Other states, government agencies, and national environmental organizations that are joining California in petitioning the EPA include Connecticut, Oregon, New Jersey, the Pennsylvania Department of Environmental Protection, the International Center for Technology Assessment, Center for Food Safety and Friends of the Earth.

"Millions of industrial machines in mines, on farms, and construction sites spew massive quantities of unregulated greenhouse gas pollution," Attorney General Brown said. "The Environmental Protection Agency has not regulated the emissions from these vehicles and engines - just like it has failed to curb greenhouse gases from cars, ocean-going vessels, and aircraft."
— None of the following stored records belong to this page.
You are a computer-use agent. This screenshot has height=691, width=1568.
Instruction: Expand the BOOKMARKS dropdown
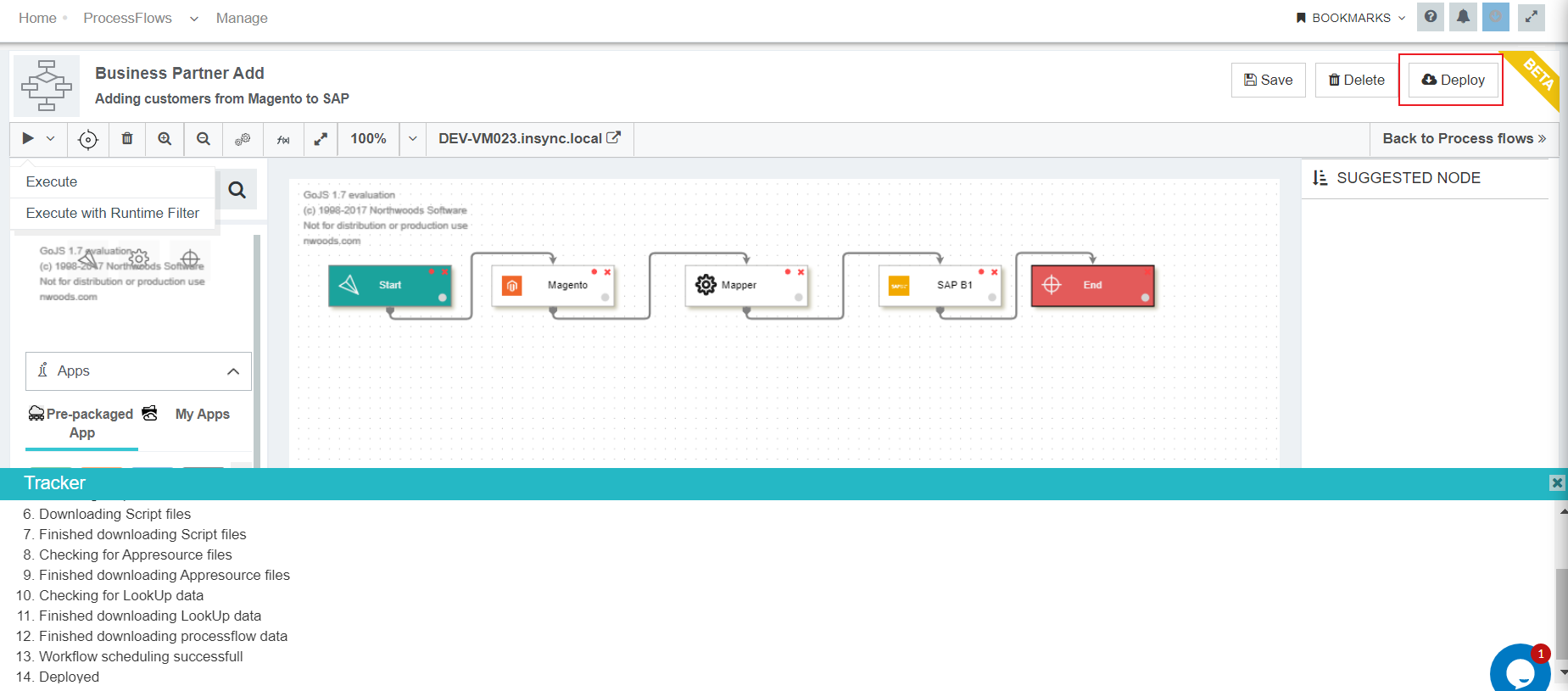coord(1351,18)
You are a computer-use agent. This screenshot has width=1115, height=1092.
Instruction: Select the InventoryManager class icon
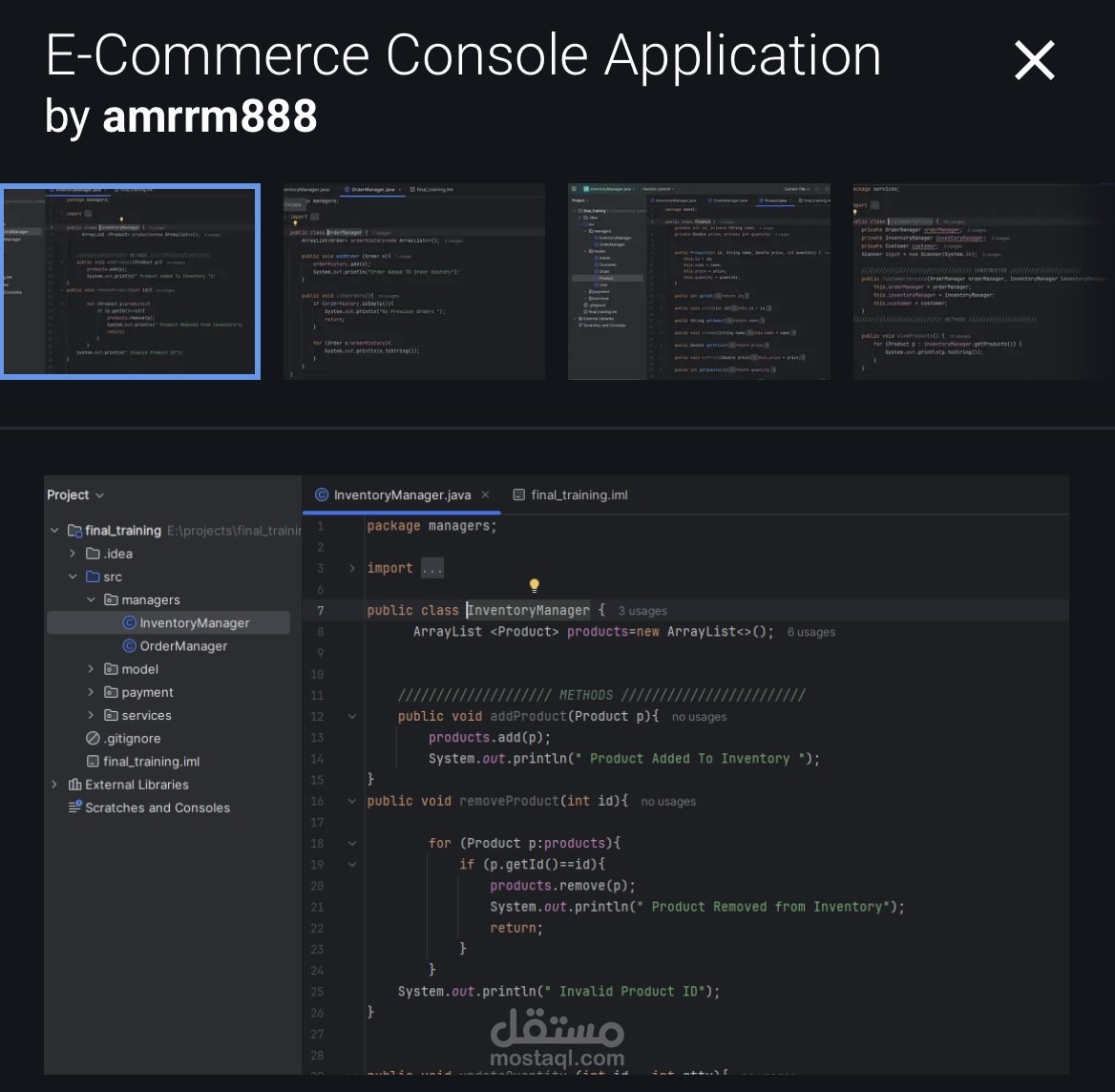click(x=129, y=622)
Among the wide range of nonroad vehicles and engine that the EPA is authorized to regulate are construction and farm machinery, logging equipment, outdoor power equipment, recreational vehicles, lawn and garden equipment, marine vessels, aircraft, and locomotives.
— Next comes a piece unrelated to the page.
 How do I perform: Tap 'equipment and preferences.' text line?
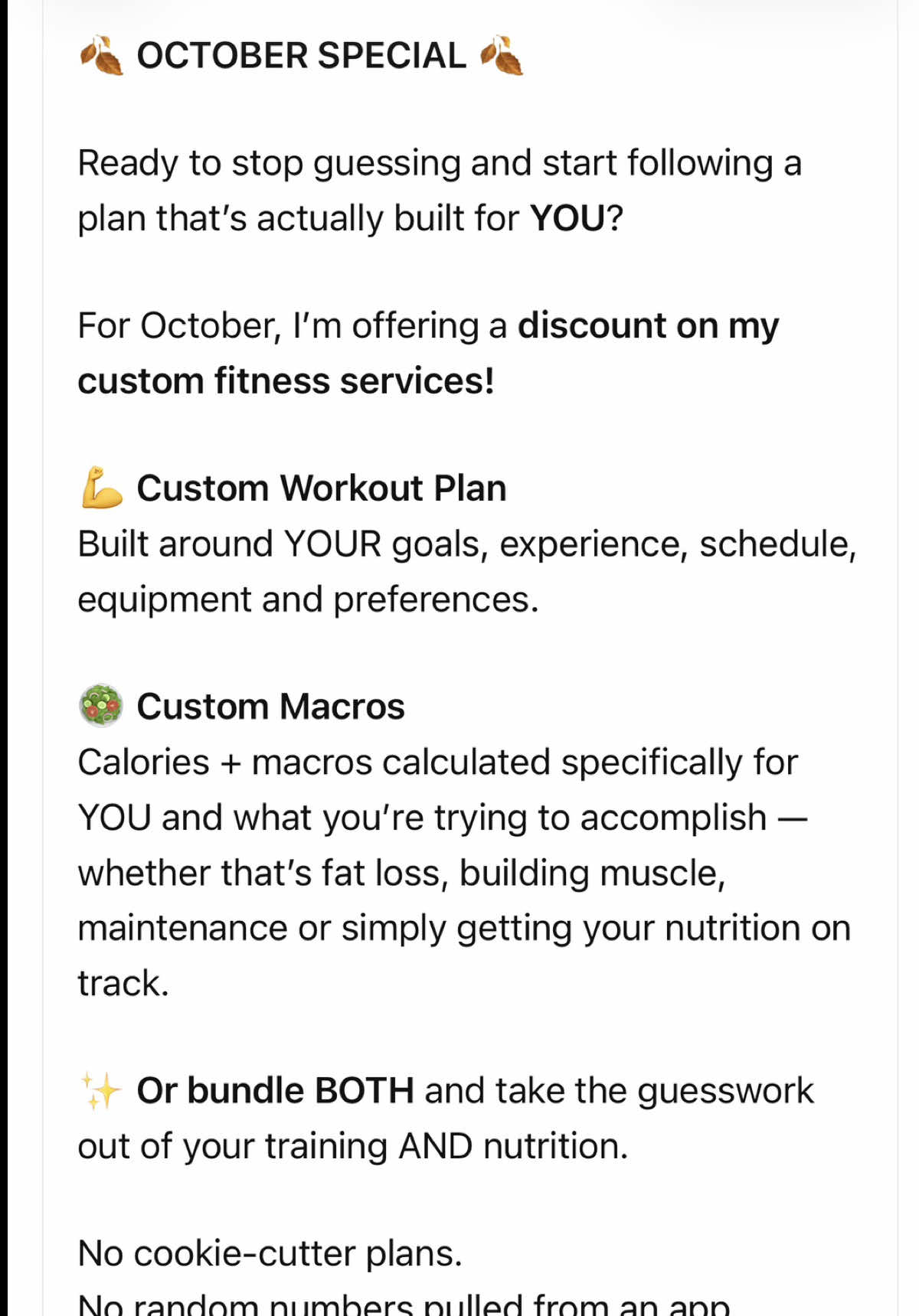309,599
Heavy machinery emits greenhouse gases. (Photo courtesy Ethan Casaday)

Attorney General Brown recently filed separate petitions to the EPA calling for aircraft and ocean-going vessel regulations.

Locomotives are excluded from the latest petition because regulating train emissions involves different technological and legal issues.

The nonroad engines and vehicles cited in the petition emitted 220 million tons of carbon dioxide in 2007 - an amount equivalent to the emissions from 40 million cars, Brown says.

Mining and construction equipment accounted for 32 percent of these emissions, followed by agricultural and industrial equipment. According to the California Air Resources Board, there are approximately 17.8 million of these machines and engines in California.

EPA data shows that the emissions from snowmobiles, golf carts, riding lawn mowers, agricultural equipment and off-road vehicles are growing at a faster rate - 49 percent between 1990 and 2005 - than greenhouse gas emissions from motor vehicles or aircraft. These vehicles emit more greenhouse gases than all domestic aircraft.

In tomorrow’s petition, California will assert that the U.S. Environmental Protection Agency has the authority and the duty to adopt national greenhouse gas emissions standards for the entire sector of nonroad engines and vehicles.

California and the other states and groups are petitioning the EPA to:

  • Make a determination that greenhouse gas emissions from nonroad sources contribute to air pollution that may endanger public health and welfare

  • Adopt greenhouse gas emissions standards, under Section 213 of the Clean Air Act, for new nonroad vehicles and engines

  • Adopt the regulations that are necessary to carry out these emissions limits.